KONO IS a Japanese journalist, top of his class. One week he's flaming around New York, the next week in London, hip to all the latest sights and sounds. With him are Mr. and Mrs. Kato, former folk duo, now leaders of Japan's top hard rock group, Sadistic Mika Band (Mika being Mrs. K's name). Their official business in the Hub of the Empire is to buy a Rolls Royce, but they’re also ferreting out the latest in glitz and glam. Used to be that David Bowie was their main man, but when Kari-Ann whispered the delights of Roxy to them things took a slight change. Why, they even took a trip to Putney to buy a VCS 3 synthesizer, just because ELO has one. Now they stand in the lobby of the Rainbow, a true palace of Decadence, trendily but tastefully attired in the finest raiment Kings Road and City Lights can offer. Around them swirl we should be roués and tarts of sleepy London town: make up smeared on androgynous pusses, hennaed Bowie hair, costumes ranging from F. Scott fantasy to David Bowie wet dream. (Yep, he's actually affected fashion.) Prancing and posing under the night sky ceiling and papier maché palms, eyeing each other's creations, the sense of “Event” hangs heavy in the air, and we know we won't be disappointed.

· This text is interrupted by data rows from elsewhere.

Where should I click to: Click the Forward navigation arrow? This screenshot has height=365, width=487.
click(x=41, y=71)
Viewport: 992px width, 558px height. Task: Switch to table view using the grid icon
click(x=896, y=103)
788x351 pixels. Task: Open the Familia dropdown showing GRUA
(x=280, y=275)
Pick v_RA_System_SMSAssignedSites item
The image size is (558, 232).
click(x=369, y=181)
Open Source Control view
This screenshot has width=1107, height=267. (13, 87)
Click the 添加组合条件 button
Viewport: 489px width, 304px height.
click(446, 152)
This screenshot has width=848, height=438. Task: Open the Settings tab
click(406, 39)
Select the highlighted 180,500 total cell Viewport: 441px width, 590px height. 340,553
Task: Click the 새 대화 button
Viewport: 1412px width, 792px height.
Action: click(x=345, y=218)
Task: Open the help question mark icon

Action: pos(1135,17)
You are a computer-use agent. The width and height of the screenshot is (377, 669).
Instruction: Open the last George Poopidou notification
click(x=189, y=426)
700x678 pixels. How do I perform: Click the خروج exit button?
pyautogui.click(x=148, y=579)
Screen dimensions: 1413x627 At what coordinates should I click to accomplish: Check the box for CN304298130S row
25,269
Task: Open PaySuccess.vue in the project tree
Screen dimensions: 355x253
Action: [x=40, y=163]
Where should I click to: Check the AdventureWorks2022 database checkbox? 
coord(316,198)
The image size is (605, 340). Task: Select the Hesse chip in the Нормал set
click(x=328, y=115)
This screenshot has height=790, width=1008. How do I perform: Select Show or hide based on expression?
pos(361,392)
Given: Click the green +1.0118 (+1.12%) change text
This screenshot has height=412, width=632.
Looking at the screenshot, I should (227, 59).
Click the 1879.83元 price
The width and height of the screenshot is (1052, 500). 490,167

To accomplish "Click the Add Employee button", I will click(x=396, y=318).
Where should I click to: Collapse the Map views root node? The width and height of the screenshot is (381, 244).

The stars in the ceiling dim and over the PA thunders 'The Pride and the Pain', Andy Mackay's madly funny pastiche of ‘El Cid’ and ‘Exodus’ film themes. Out struts Amanda, the leggy dish of the second album cover, very arousing in her black fringe and g-string, and in a husky voice that could melt Phillip Marlowe's defences in a nova flash, introduces the first true band of the Seventies, Our Boys. They run on to the traditional thunderous applause and break into 'Do The Strand' as the backdrop lifts, revealing a stunning maze of drapes and lights amidst which five girls go-go the night away.
Front and centre is Bryan Ferry, James Dean in black, Roxy's attention/attraction. Spreading out on either side are saxman Andy Mackay and guitarist Phil Manzanera, stepping out in 30's conception of the well dressed space rake; electronics whiz Eno, dainty peacock feathers framing his subtly made up vogue-like features; and the thundering rhythms of drummer Paul Thompson, late of shipyards and construction sites, and bassist John Porter, late of Little Feat. They may appear effete and glossy, given to articulation and intellectualism, but they can still put the boot in and rock, and on this night did they ever!
Although the basic feel is 50's filtered through The Move, with references to all and sundry injected throughout, there is a distinct strain, believe it or not, of good old psychedelic music, and if we can proudly accept our surf and punk pop roots, then what's wrong with a little mind expansion on the side?
Eno's love is music that repeats itself, either in the Velvet Underground manner or the more "avant" John Cage/Terry Riley style, while Andy, a musician trained in all forms, can call up honking riffs from Coasters era King Curtis to the most boring modern jazz, working from a philosophy that sees it all as just plain music (and even if you do try to dismiss them, you gotta give credit for reviving that great so-so instrument, the saxophone). Flying behind Bryan's soulish Cole Porter stylings, it gives you enough aural pie, regardless of classifications, that there ain't no way you're gonna be hungry.
Roxy are still new enough at the game that the thrill of actually controlling blows their minds, and the enthusiasm of their live show can't be beat. (And it sure is nice to see an audience jumping around with true rock fervour – no mellow folks from Marin here!) So you best see them in the next couple of years before they get famous and ultra rich and become jaded old farts like the Rolling Stones. Who wants to see Bryan Ferry dance with Mr. D?